╭─ Text shown

Characteristics of Hydrophytes:
Hydrophytes are aquatic plants that are especially suited for living in aquatic environments. In order to survive, a hydrophyte, also known as an aquatic macrophyte, must either be completely submerged in water, or in some cases be allowed to float on the surface of the water
(i) Water Retention:
Plants require water to survive, plants usually possess the ability to absorb and retain water to keep the plant alive between watering cycles. Because aquatic plants are literally submerged in water at all times, there is no need for the plant to water retention like non-aquatic plants. As such, there is no need for aquatic plants to expend energy to regulate transpiration, which is the loss of water in the plant due to evaporation.
(iii) Flat Leaves:
Some aquatic plants float on the surface of water; most aquatic plants have flat leaves which act as floation to a portion of the plant. An example of such a plant is the water lily, Nymphaea Attraction, which is a beautiful bright red water lily that can have up to a 12 inch diameter leaf.

╰─
╭─ Data provided

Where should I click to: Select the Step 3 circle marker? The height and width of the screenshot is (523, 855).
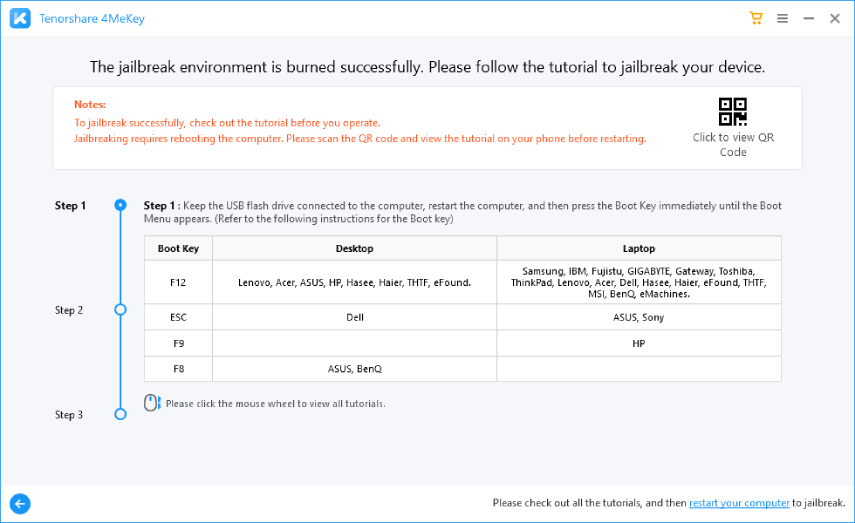121,414
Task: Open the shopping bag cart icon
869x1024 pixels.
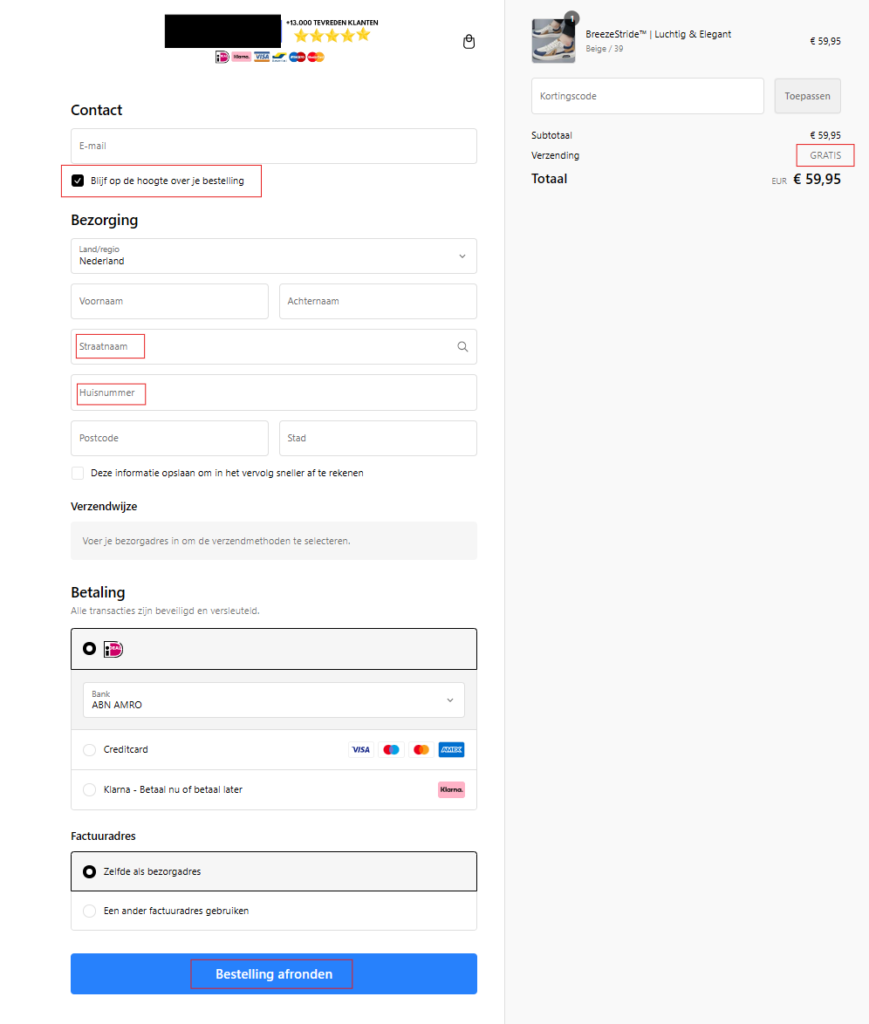Action: pyautogui.click(x=469, y=42)
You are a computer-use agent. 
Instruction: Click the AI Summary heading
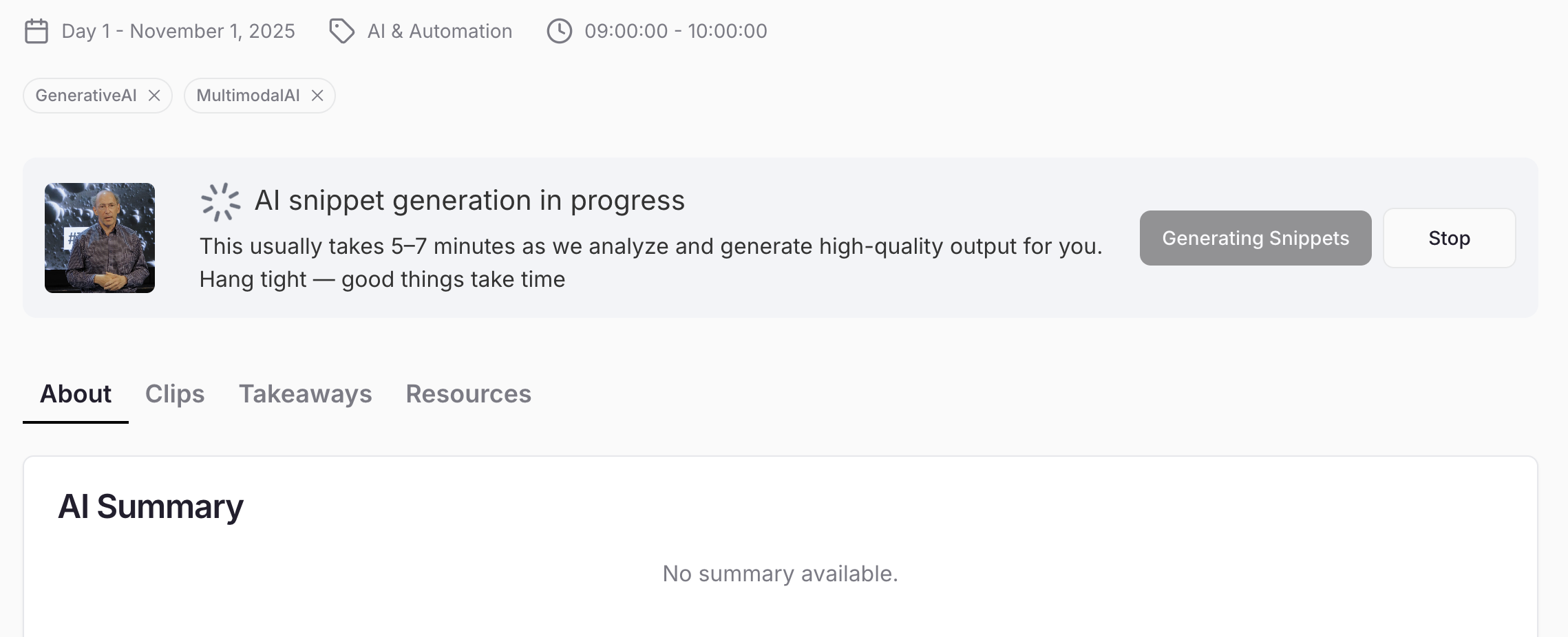coord(151,507)
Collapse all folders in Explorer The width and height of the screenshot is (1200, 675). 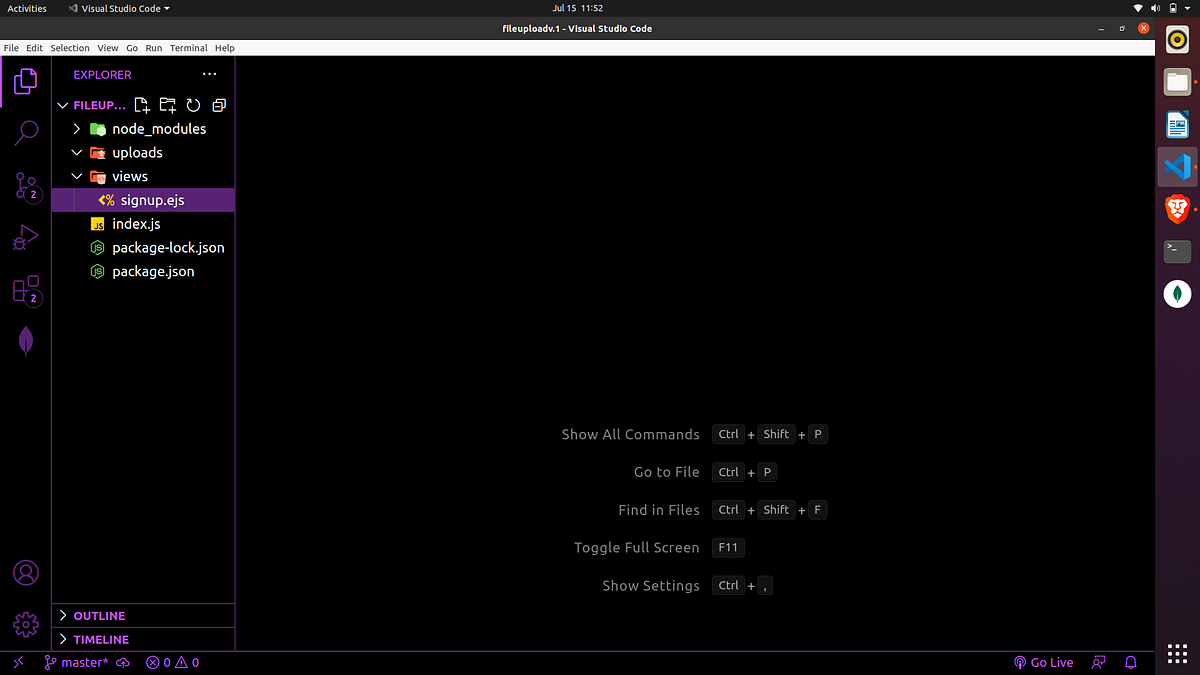pyautogui.click(x=218, y=104)
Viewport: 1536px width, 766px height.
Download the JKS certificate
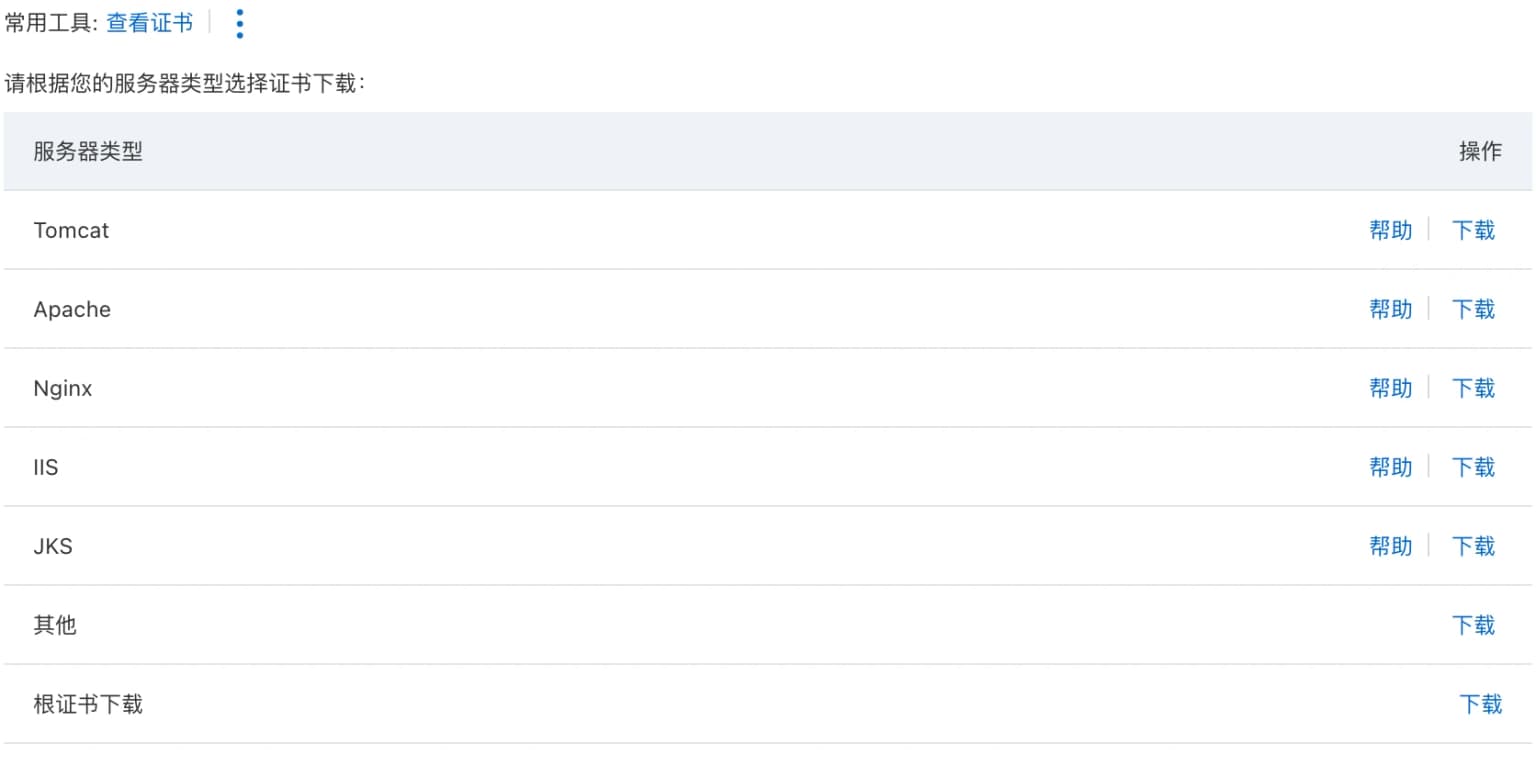(x=1473, y=546)
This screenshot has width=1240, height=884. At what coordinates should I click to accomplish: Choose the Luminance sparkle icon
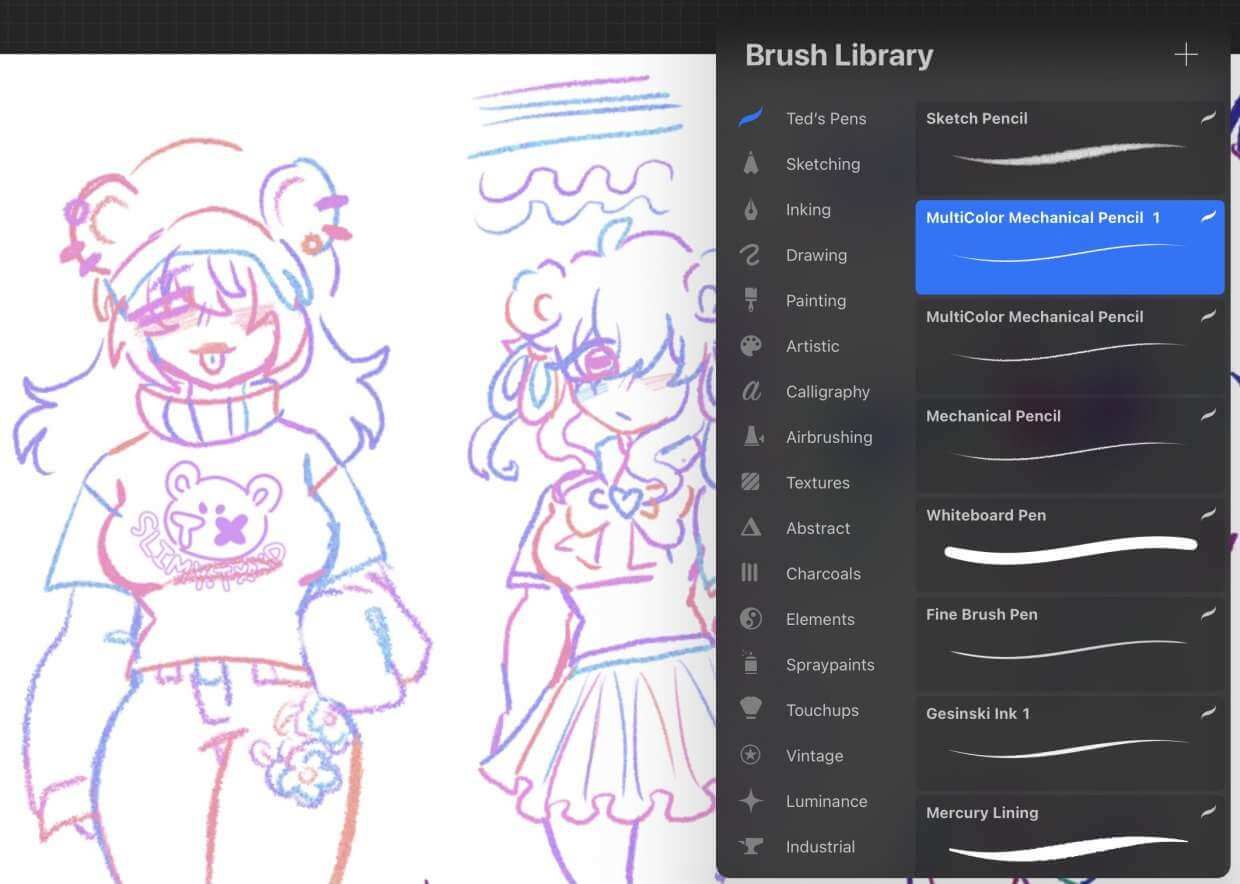click(x=750, y=801)
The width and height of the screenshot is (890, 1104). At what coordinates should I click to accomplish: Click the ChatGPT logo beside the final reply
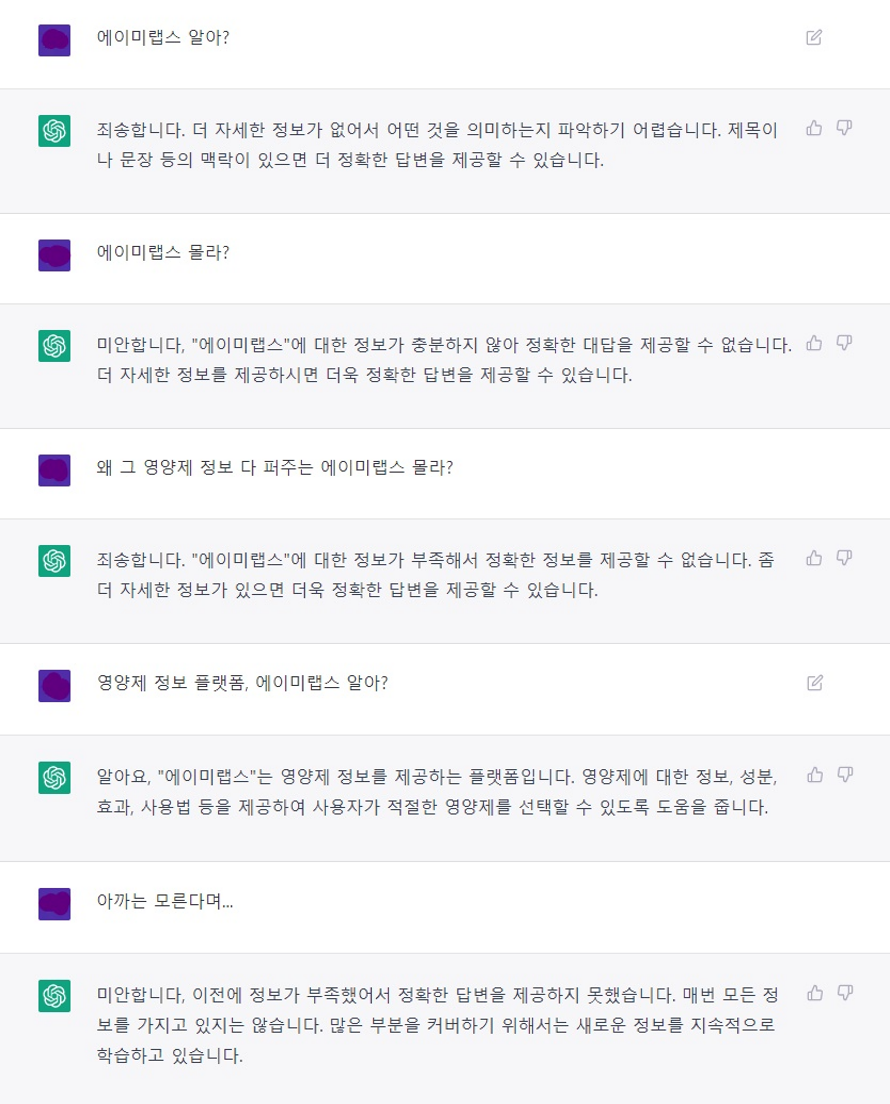tap(54, 996)
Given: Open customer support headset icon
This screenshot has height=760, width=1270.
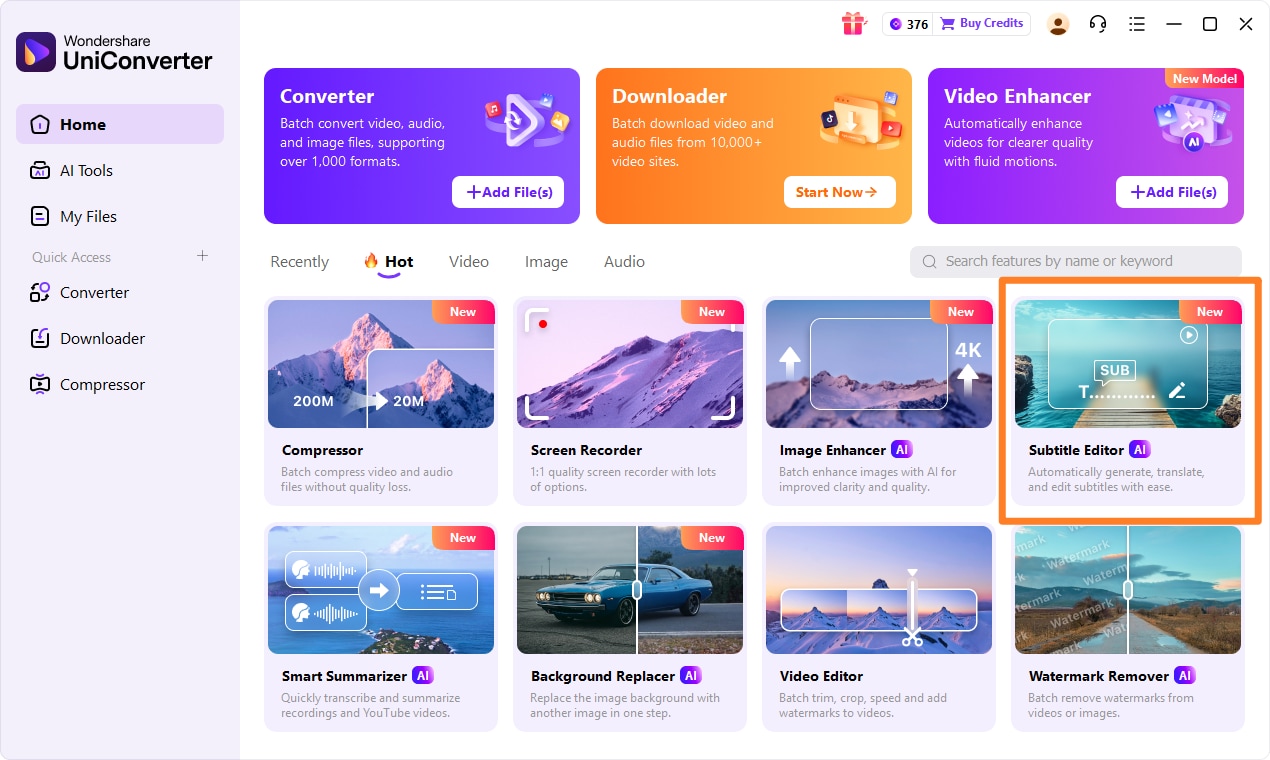Looking at the screenshot, I should [1098, 24].
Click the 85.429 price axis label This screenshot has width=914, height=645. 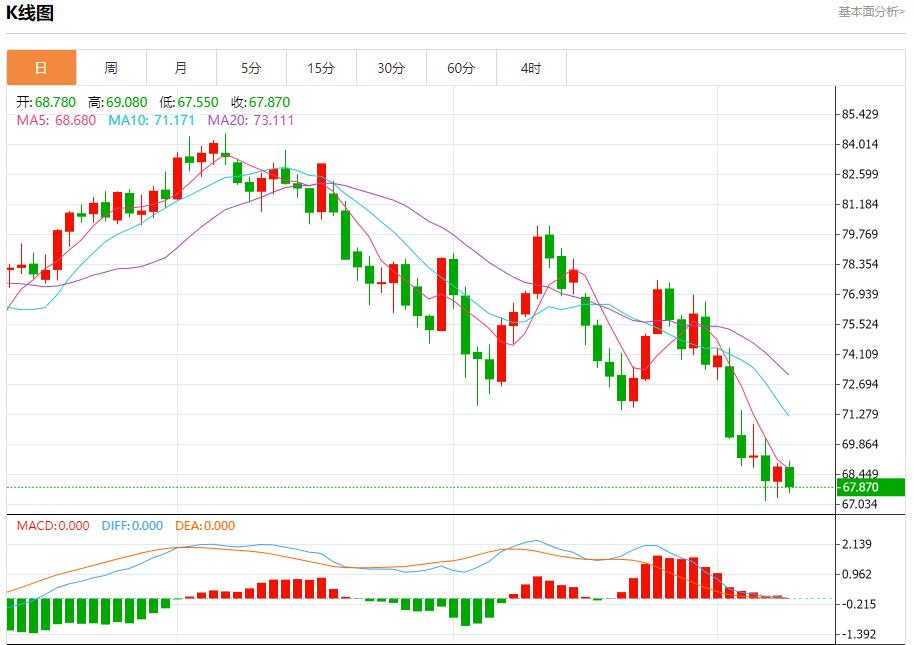click(860, 114)
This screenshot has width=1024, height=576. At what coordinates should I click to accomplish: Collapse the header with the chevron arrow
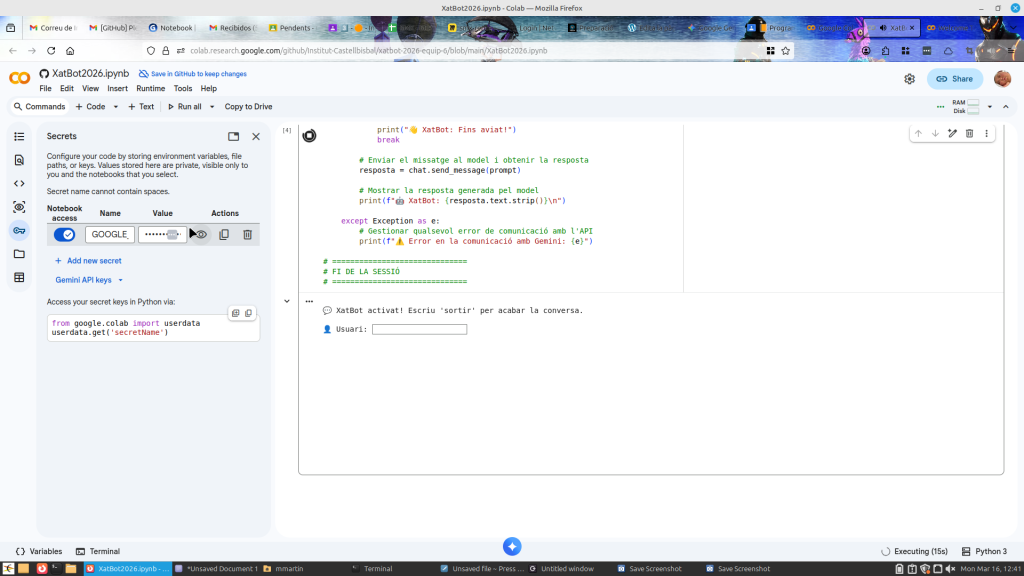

╰─

__Work instruction__:
From the text on hydrophytes above, list every technical term that the text explains, each with the meaning the text gives it.

__Output for this task__:
- Hydrophytes: aquatic plants especially suited for living in aquatic environments
- Aquatic macrophyte: another name for a hydrophyte
- Transpiration: the loss of water in the plant due to evaporation